Platão (República 407b-c-d-e) adotou o modelo médico dos tempos homéricos. É possível que essa leitura platônica tenha contribuído para ativar o conflito de competência entre a Medicina, voltada à interpretação da natureza por meio da tékhne, e a religião. Em aparente contraditório, Platão retoma a Medicina como téhkne ao distinguir as diferenças entre as práticas Medicinais entre pobres e ricos. O filósofo critica o modo como os médicos dos escravos correm de um paciente para outro e dão instruções rápidas sem falar com os doentes e os compara com os médicos dos homens livres (Leis 720a-b-c-d-e):
Se um deles ouvisse falar um médico livre a pacientes livres, em termos muito aproximados das conferências científicas, explicando como concebe a origem da doença e elevando-se a natureza de todos os corpos, morreria de rir e diria no que a maioria das pessoas chamadas médicos replica prontamente em tais casos: — O que fazes, néscio, não é curar o teu paciente, mas ensiná-lo como se a tua missão não fosse devolver-lhe a saúde, mas fazer dele médico.

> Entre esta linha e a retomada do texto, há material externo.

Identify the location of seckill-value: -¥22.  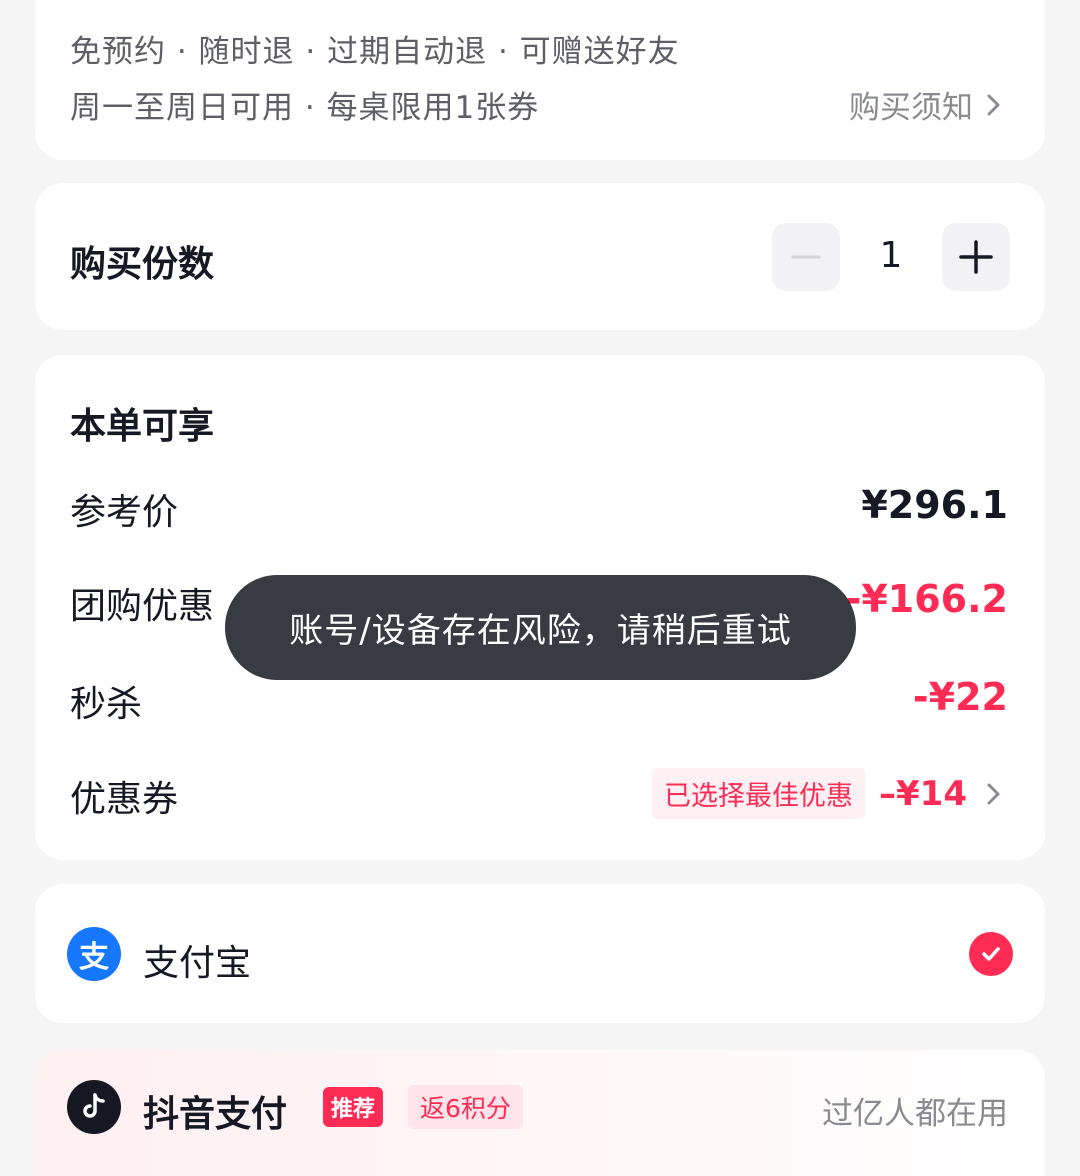
(960, 697).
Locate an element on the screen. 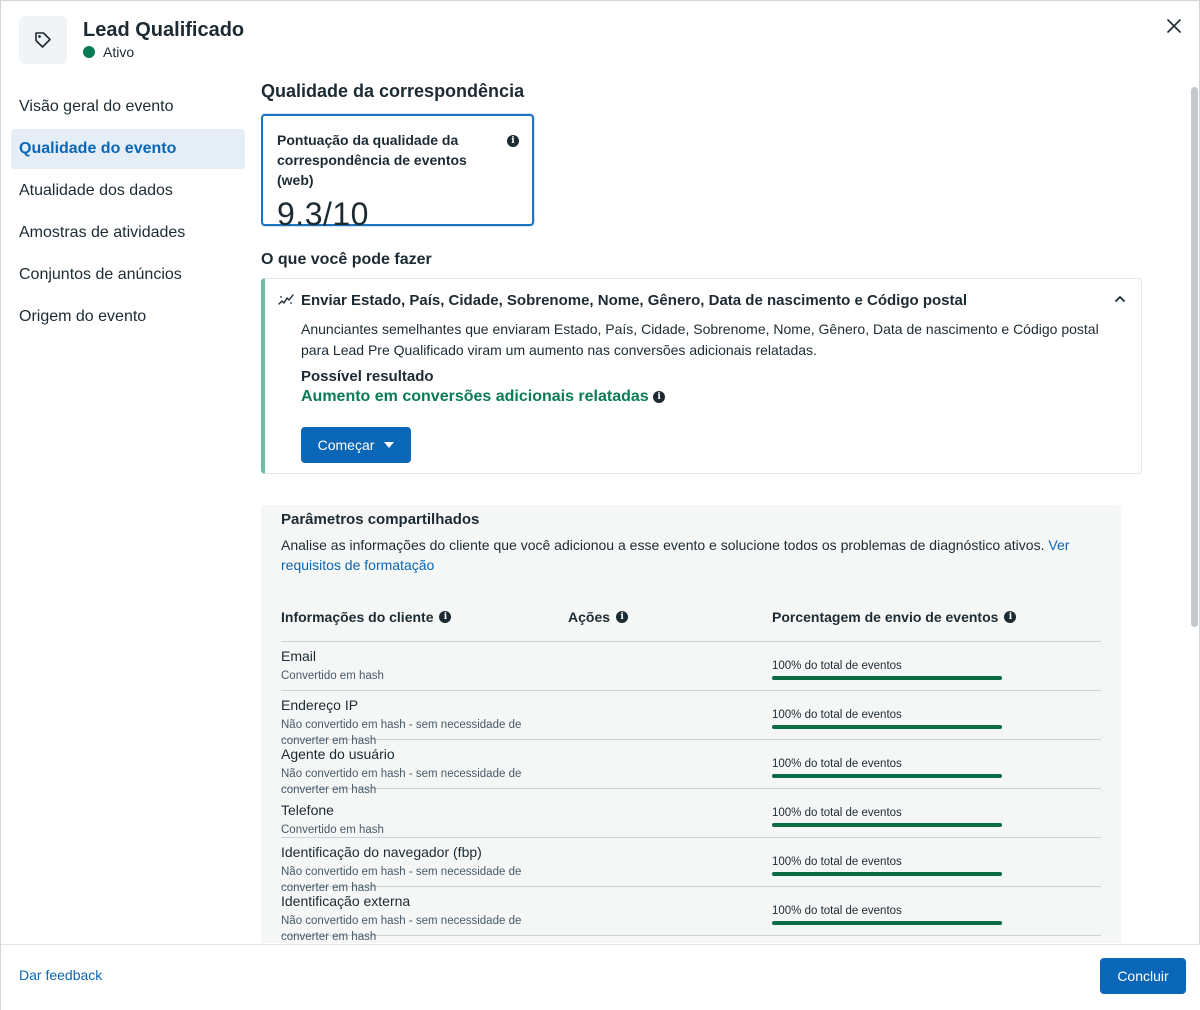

Em certos aspectos, médicos e filósofos estavam de acordo. Tanto Platão (Platon. Oeuvres Complètes. Paris: Ed. Gallimard. Bibliothèque de la Pléiade. 1950. v.1, v.2. Banquete, 186-187) quanto Hipócrates (Darembrg. Oeuvres Choisies d’Hippocrate. Paris: Labe Éditeur. 1855), reconheceram como insofismável a obrigação do médico em esclarecer o doente de todos os aspectos da enfermidade. Aristóteles (Aristote. La Politique. Paris: J.Vrin. 1989. I, 11, 1282) vai mais longe e distingue o médico do homem culto em Medicina, estabelecendo o espaço que cada um pode ocupar nas suas funções específicas.
A relação da medicina-oficial com a natureza que os gregos tão bem assimilaram ao atingir o social, em sistemas de valores e respostas claramente configurados, reforçava-se como Paideia. Nesta perspectiva, foi evocada por Sólon ao descrever os elos entre as doenças pessoais e coletivas com a desorganização social. Baseado nesta relação, esse legislador fundamentou parte do seu pensamento político afirmando que as crises políticas interferiam na qualidade da saúde de uma população.